# Data Cleaning

There are many problems that often occur in raw data such as inconsistencies, missing values and duplicate entries. We want to tackle these issues to make the data easier to analyse. In this tutorial, we will explore the common techniques used in pandas to clean and preprocess data. These include handling missing values, detecting and removing duplicates, converting data types, working with categorical and string data, and performing basic data transformations. 

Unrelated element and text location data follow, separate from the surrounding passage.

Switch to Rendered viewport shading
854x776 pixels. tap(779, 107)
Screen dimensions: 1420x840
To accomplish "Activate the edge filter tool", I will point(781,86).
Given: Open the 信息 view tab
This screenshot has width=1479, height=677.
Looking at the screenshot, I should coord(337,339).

This section will cover key functions:
- Handling null values:  `isnull`, `dropna`, `ffill`
- Handling duplicate values:  `duplicated`, `drop_duplicates`
- Handling data types:  `astype`, `to_numeric`
- String operations:  `str`, `replace`, `re`

## Identify and handle missing data

In [None]:
import pandas as pd
from pathlib import Path

data = pd.read_excel(Path.cwd() / "data/Financial Sample.xlsx", header=2)

# Print rows that contain null values
null_rows = data[data.isnull().any(axis=1)]

print(null_rows)

In [None]:
# Print columns that contain null values
null_columns = data.columns[data.isnull().any()].tolist()

print(null_columns)

You can drop null values using `dropna`

In [None]:
data_no_nulls = data.dropna()

null_rows = data_no_nulls[data_no_nulls.isnull().any(axis=1)]

print(null_rows)
print(data_no_nulls)

It is often useful to provide a threshold for `dropna` this is the number of columns containing null that you will then drop. Often when reading in xlsx files it will include notes that happen below the actual data, so `dropna` is very useful for getting rid of these rows. 

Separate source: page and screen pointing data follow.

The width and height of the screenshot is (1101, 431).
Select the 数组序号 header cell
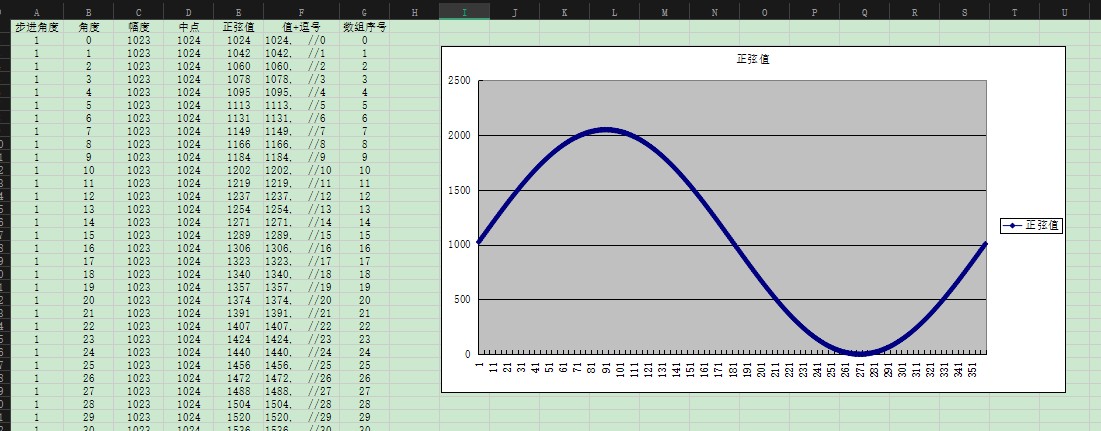pyautogui.click(x=364, y=27)
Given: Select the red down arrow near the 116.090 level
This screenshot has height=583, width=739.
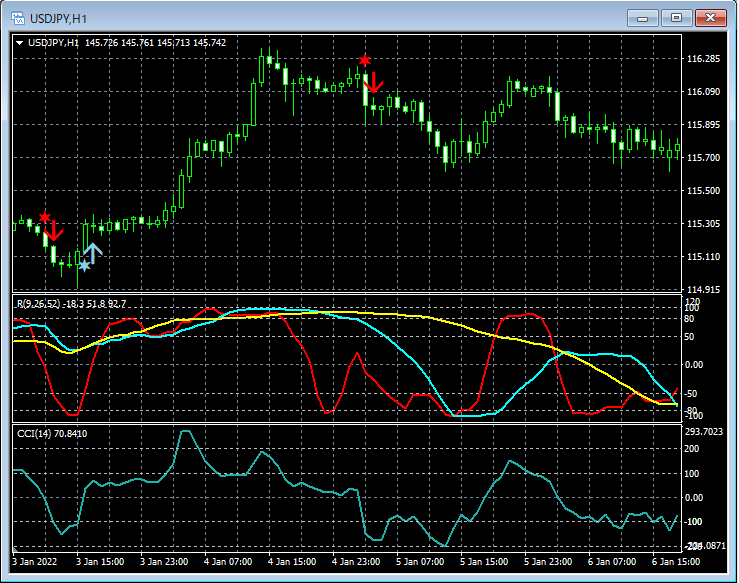Looking at the screenshot, I should 374,82.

There are scenarios were instead of removing these entries completely you wish to replace it with something else. You can do so using `fillna`. So here we are considering discounts so it is reasonable to replace null by 0.

In [None]:
data = pd.read_excel(Path.cwd() / "data/Financial Sample.xlsx", header=2)
data = data.fillna(0)

print(data[data["Discounts"] == 0])

A common situation I have uncountered is where we have a column for year and quarter and because the data is in order only Q1 has a year. In this scenario we want to do a forward fill `ffill`

In [None]:
data = {
    'Year': [2000, None, None, None, 2001, None, None, None, 2002, None, None, None, 2003, None, None],
    'Quarter': ['Q1', 'Q2', 'Q3', 'Q4', 'Q1', 'Q2', 'Q3', 'Q4', 'Q1', 'Q2', 'Q3', 'Q4', 'Q1', 'Q2', 'Q3']
}
df = pd.DataFrame(data)

print(df)

In [None]:
df_filled = df.ffill()

print(df_filled)

Simiarly there are other fill functions such as `bfill`. Please see documentation https://pandas.pydata.org/docs/reference/api/pandas.DataFrame.bfill.html

## Identify and handle duplicate data

You can identify duplicates using built in duplicates function. By default the function checks duplicates across all columns.

In [None]:
data = pd.read_csv(Path.cwd() / "data/customers-1000.csv")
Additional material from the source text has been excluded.